Но как-то вечером, это было уже в октябре месяце, перед самой большевистской революцией, меня вызвал по телефону дежурный фейерверкер и сообщил, что все солдаты на коновязи устроили митинг и что даже дневальные, то есть те, которые должны были находиться неотлучно на батарее около орудий, тоже ушли на коновязь и батарея пустует. Я приказал по телефону фейерверкеру сию же минуту собрать всех, не исключая и ездовых, оставив только несколько человек следить за лошадьми, на позиции батареи. Я пошел один и сразу почувствовал что-то нехорошее.

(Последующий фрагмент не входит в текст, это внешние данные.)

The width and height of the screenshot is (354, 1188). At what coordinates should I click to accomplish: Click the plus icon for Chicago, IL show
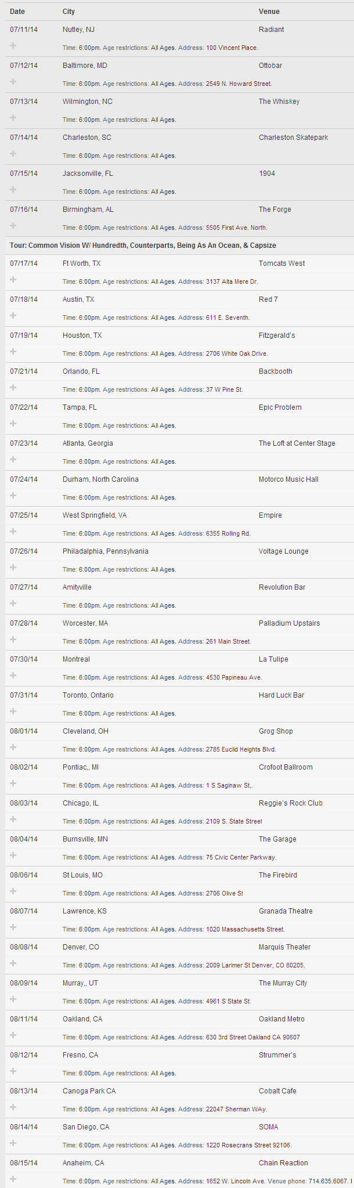point(13,820)
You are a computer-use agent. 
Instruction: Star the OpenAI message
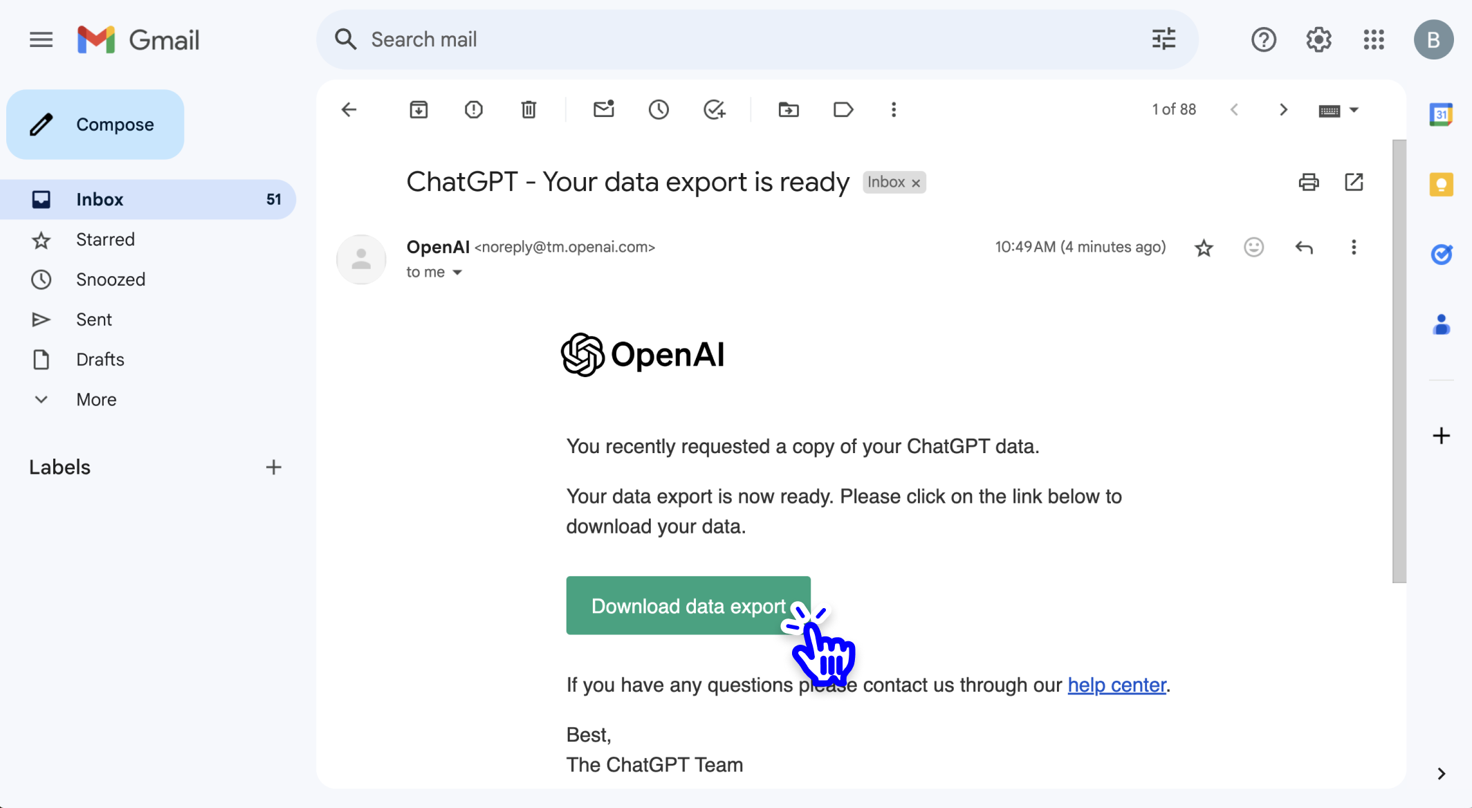pos(1204,248)
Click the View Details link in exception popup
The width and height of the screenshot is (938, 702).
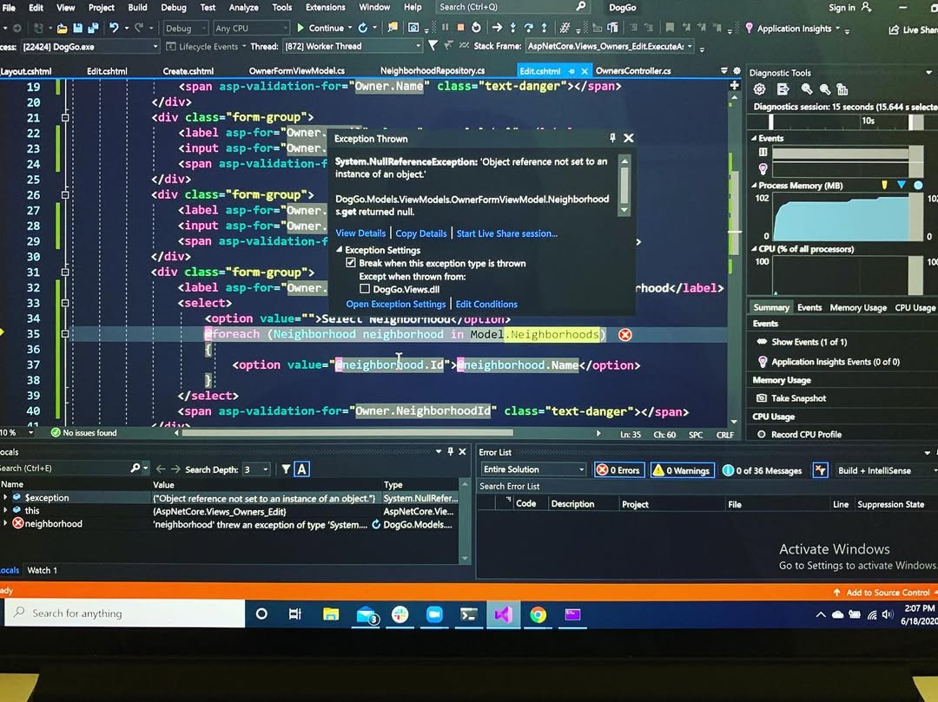click(360, 233)
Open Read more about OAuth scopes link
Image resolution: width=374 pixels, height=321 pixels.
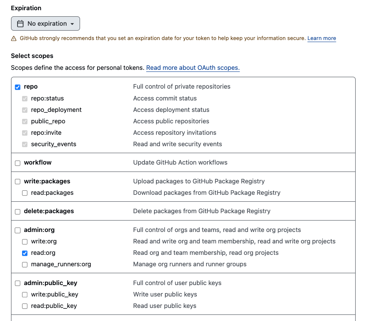193,68
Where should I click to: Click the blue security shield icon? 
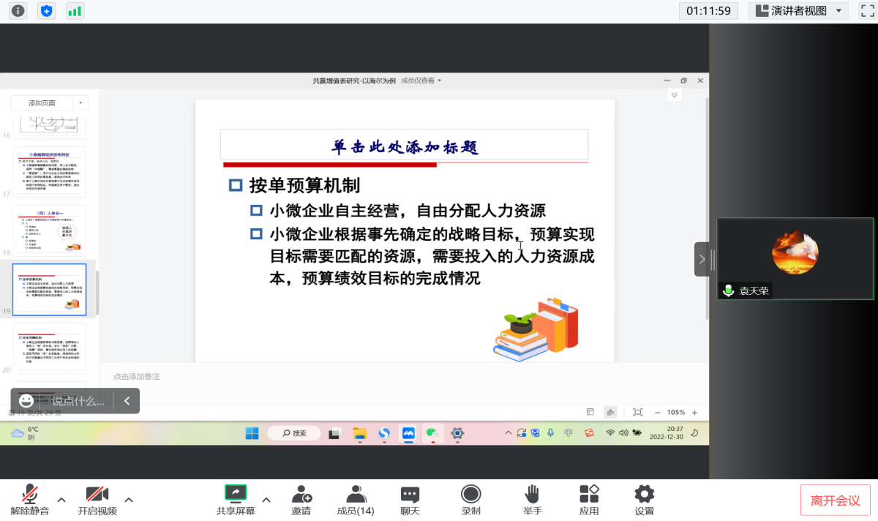(47, 11)

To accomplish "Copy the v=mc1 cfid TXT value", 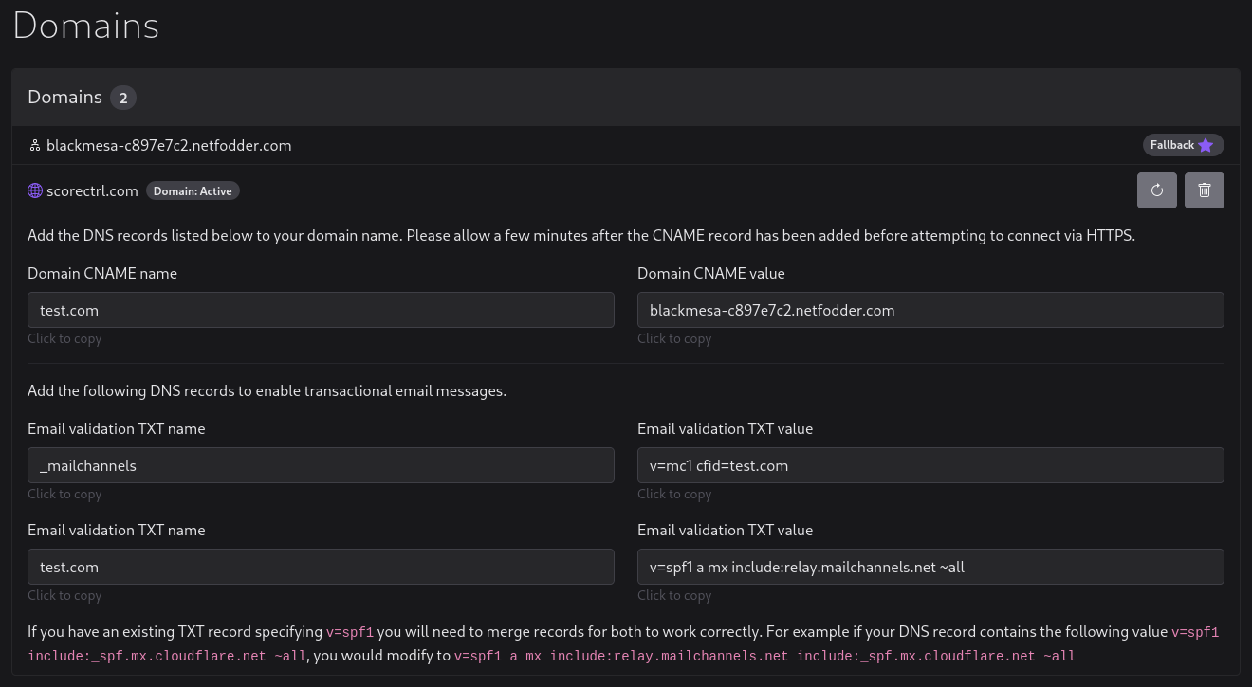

Послышались слова: "Убийца идет!". Это мне вспомнили то, что я командовал батареей для приведения к повиновению Остроленского пехотного полка. Тогда, действительно, огнем моей батареи было убито 80 человек и около ста человек было ранено. Но я хочу подчеркнуть, что если так же действовали бы на всем фронте, то это обошлось бы в человеческих жизнях много дешевле, чем то, что произошло после того как большевики одержали верх и уничтожили. потом много десятков миллионов русских людей.

Окружили меня солдаты, стали говорить, что так они не могут нести службу, что я ввел старый режим, что я - убийца, и так далее и так далее, и что они не желают больше мне подчиняться. К счастью, я достаточно сохранил хладнокровие и не вытащил револьвера, так как я был один среди разъяренной толпы солдат, они меня окружали, все теснее и теснее подходя ко мне. В конце концов несколько старых солдат и, фейерверкеров очистили проход и вывели меня из круга солдат, которые были готовы уже меня растерзать. Пришлось идти в свою офицерскую землянку, и оттуда я доложил командиру дивизиона о всем происшедшем и сказал, что в данный момент не считаю возможным оставаться в должности командующего батареей и прошу назначить кого-либо другого, более приемлемого для низших чинов. Меня сейчас же отправили в полевой лазарет и оттуда эвакуировали в Москву, куда я приехал уже после большевистсткого переворота.